→ **Set task A**
Set down the part of the excerpt on the CIA officer Mike Scheuer that runs from "Yet most of" up to and including "too politically dangerous.".

→ **Text passage**
========================
Yet most of the agency's rank and file believe they
have done little wrong. They were the first to raise
the alarm over the danger posed by Osama bin Laden,
long before the 1998 embassy bombings in East Africa.
In 1996 they set up a unit called the Bin Laden Issue
Station, codenamed "Alex", dedicated to tracking him
down, only to have one operation after another aborted
as too politically dangerous.
There are a lot of angry spies at Langley, and one of
the angriest is Mike Scheuer, a senior intelligence
officer who led the Bin Laden station for four years.
While some of his colleagues have vented their
frustrations through leaks, Scheuer has done what no
serving American intelligence official has ever done -
published a book-length attack on the establishment.
His book, Imperial Hubris: Why the West is Losing the
War on Terror, is a fire-breathing denunciation of US
counter-terrorism policy. In it, Scheuer addresses the
missed opportunities of the Clinton era, but he
reserves his most withering attack for the Bush
administration's war in Iraq.
He describes the invasion as "an avaricious,
premeditated, unprovoked war against a foe who posed
no immediate threat but whose defeat did offer
economic advantage". He even goes so far as to call on
America's generals to resign rather than execute
orders that "they know [...] will produce more, not
less, danger to their nation". Bin Laden, he believes,
is not a lonely maverick, but draws support from much
of the Islamic world, which resents the US not for
what it is, but for what it does - supporting Israel
almost uncritically, propping up corrupt regimes in
the Arab world, garrisoning troops on the Saudi
peninsula near Islam's most holy sites to safeguard
access to cheap oil.
"America ought to do what's in America's interests,
and those interests are not served by being dependent
on oil in the Middle East and by giving an open hand
to the Israelis," Scheuer argues. "If we're less
open-handed to Israel over time we can cut down Bin
Laden's ability to grow. Right now he has unlimited
potential for growing." What makes these comments the
more challenging to the Bush administration is that
they come from a self-described conservative and
instinctive Republican voter.
========================
Rows on locating words and elements
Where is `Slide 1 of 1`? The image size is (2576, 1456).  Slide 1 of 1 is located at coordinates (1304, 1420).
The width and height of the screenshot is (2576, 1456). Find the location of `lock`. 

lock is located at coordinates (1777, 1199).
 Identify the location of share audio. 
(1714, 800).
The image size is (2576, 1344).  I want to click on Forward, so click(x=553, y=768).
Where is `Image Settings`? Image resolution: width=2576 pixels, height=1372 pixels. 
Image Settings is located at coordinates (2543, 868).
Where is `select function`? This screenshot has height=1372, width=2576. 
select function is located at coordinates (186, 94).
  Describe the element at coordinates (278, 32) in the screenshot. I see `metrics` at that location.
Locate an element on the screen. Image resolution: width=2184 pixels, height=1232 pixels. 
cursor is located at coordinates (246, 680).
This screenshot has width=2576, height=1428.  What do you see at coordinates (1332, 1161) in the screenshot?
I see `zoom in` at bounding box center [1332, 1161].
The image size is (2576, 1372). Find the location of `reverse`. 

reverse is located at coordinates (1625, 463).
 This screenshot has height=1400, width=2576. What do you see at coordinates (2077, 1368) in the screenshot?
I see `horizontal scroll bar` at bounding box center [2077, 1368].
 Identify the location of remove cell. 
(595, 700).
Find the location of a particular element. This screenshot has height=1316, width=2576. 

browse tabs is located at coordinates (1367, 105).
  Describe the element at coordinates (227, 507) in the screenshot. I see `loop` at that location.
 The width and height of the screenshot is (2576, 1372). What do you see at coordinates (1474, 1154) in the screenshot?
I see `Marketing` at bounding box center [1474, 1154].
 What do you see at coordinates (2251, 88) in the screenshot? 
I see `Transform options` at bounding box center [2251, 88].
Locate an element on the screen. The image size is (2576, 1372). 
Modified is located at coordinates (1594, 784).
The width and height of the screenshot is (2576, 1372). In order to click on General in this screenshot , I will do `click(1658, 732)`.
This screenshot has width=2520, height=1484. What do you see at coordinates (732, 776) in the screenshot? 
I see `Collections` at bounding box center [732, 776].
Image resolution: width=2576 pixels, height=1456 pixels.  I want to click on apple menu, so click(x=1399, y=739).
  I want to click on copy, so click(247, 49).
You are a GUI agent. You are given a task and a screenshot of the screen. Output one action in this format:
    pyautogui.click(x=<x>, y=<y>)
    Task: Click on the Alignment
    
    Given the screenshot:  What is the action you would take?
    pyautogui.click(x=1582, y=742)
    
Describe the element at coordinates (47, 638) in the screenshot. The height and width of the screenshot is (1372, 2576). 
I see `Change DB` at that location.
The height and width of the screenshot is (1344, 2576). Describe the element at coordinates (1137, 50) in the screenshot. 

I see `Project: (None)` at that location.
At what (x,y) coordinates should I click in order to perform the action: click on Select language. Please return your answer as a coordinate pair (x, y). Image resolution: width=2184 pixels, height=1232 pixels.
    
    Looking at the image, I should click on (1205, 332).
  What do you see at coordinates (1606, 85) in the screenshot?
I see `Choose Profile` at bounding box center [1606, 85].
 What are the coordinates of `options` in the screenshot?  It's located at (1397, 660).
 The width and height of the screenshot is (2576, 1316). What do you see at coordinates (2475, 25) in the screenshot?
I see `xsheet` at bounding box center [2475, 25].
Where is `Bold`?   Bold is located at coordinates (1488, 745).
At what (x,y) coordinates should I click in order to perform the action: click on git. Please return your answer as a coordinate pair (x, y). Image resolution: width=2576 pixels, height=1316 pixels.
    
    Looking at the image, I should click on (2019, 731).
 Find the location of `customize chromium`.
========================
→ **Set task B**
Please rewrite the lines in the rows above as a Markdown table with the columns No. and Text, from the line with "What do you see at coordinates (2251, 88)" up to and including the line with "The width and height of the screenshot is (2576, 1372). In". Leave out blank lines.

→ **Written answer A**
Yet most of the agency's rank and file believe they
have done little wrong. They were the first to raise
the alarm over the danger posed by Osama bin Laden,
long before the 1998 embassy bombings in East Africa.
In 1996 they set up a unit called the Bin Laden Issue
Station, codenamed "Alex", dedicated to tracking him
down, only to have one operation after another aborted
as too politically dangerous.

→ **Written answer B**
| No. | Text |
|---|---|
| 1 |  What do you see at coordinates (2251, 88) in the screenshot?  |
| 2 | I see `Transform options` at bounding box center [2251, 88]. |
| 3 | Locate an element on the screen. The image size is (2576, 1372).  |
| 4 | Modified is located at coordinates (1594, 784). |
| 5 | The width and height of the screenshot is (2576, 1372). In order to click on General in this screenshot , I will do `click(1658, 732)`. |